**To be done:** In the Box-Cox transform documentation below, print the part that opens with the words containing "A class that" and closes with "than this, subsample.", copied character for character.

---------- Passage ----------

Skip to content

buildings_bench.transforms

BoxCoxTransform

buildings_bench.transforms.BoxCoxTransform

A class that computes and applies the Box-Cox transform to data.

__init__(max_datapoints=1000000)

Parameters:

Name Type Description Default
max_datapoints int

If the number of datapoints is greater than this, subsample.

1000000
load(saved_path)

Load the Box-Cox transform

save(output_path)

Save the Box-Cox transform

train(data)

Train the Box-Cox transform on the data with sklearn.preprocessing.PowerTransformer.

Parameters:

Name Type Description Default
data array

of shape (n, 1) or (b,n,1)

required
transform(sample)

Transform a sample via Box-Cox. Not ran on the GPU, so input/output are numpy arrays.

Parameters:

Name Type Description Default
sample ndarray

of shape (n, 1) or (b,n,1)

required

Returns:

Name Type Description
transformed_sample ndarray

of shape (n, 1) or (b,n,1)

undo_transform(sample)

---------- Given data ----------

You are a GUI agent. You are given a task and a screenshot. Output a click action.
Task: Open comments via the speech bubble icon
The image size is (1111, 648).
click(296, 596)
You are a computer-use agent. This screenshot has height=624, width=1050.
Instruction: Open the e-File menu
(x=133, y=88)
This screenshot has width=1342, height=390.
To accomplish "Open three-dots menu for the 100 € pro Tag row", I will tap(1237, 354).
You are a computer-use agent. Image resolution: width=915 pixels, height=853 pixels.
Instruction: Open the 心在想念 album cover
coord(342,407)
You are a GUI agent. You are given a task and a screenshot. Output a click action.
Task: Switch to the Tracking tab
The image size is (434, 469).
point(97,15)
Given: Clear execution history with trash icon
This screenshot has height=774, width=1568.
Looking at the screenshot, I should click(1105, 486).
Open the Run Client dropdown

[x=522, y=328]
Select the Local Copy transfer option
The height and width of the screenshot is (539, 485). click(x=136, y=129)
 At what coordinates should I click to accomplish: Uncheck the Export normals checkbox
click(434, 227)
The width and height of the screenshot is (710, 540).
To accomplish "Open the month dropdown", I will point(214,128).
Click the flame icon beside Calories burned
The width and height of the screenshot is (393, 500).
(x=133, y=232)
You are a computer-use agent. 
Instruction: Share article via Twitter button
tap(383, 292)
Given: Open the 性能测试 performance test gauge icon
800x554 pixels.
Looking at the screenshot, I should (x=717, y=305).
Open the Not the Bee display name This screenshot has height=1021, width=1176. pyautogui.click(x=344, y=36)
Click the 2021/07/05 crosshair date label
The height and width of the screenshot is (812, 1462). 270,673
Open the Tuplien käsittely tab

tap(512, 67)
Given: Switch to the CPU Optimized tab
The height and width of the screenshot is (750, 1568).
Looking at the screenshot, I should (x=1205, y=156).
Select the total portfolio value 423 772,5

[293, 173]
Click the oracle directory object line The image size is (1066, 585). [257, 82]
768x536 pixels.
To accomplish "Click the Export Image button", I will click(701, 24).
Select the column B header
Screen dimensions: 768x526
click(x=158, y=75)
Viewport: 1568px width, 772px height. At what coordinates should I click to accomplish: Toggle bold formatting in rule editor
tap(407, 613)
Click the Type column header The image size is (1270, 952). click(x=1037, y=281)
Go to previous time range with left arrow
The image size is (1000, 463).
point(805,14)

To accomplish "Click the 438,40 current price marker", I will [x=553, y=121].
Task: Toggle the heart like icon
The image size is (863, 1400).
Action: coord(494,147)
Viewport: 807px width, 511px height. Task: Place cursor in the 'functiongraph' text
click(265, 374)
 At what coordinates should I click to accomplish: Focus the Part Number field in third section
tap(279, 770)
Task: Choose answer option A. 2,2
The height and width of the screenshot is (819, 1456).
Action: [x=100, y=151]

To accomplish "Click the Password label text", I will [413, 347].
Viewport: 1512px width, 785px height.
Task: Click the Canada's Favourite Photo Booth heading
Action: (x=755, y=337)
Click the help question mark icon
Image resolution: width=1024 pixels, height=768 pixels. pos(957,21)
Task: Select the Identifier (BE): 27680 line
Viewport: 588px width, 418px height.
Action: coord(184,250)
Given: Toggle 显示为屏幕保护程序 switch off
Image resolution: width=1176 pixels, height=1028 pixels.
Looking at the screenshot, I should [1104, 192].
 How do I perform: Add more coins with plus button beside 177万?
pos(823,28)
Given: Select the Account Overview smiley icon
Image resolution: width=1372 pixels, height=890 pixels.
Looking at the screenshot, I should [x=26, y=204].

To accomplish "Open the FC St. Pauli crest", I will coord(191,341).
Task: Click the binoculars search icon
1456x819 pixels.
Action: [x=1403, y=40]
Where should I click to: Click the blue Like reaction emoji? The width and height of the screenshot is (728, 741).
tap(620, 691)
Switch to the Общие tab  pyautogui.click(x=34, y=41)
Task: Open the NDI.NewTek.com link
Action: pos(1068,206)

----------

**Problem solution:**
A class that computes and applies the Box-Cox transform to data.

__init__(max_datapoints=1000000)

Parameters:

Name Type Description Default
max_datapoints int

If the number of datapoints is greater than this, subsample.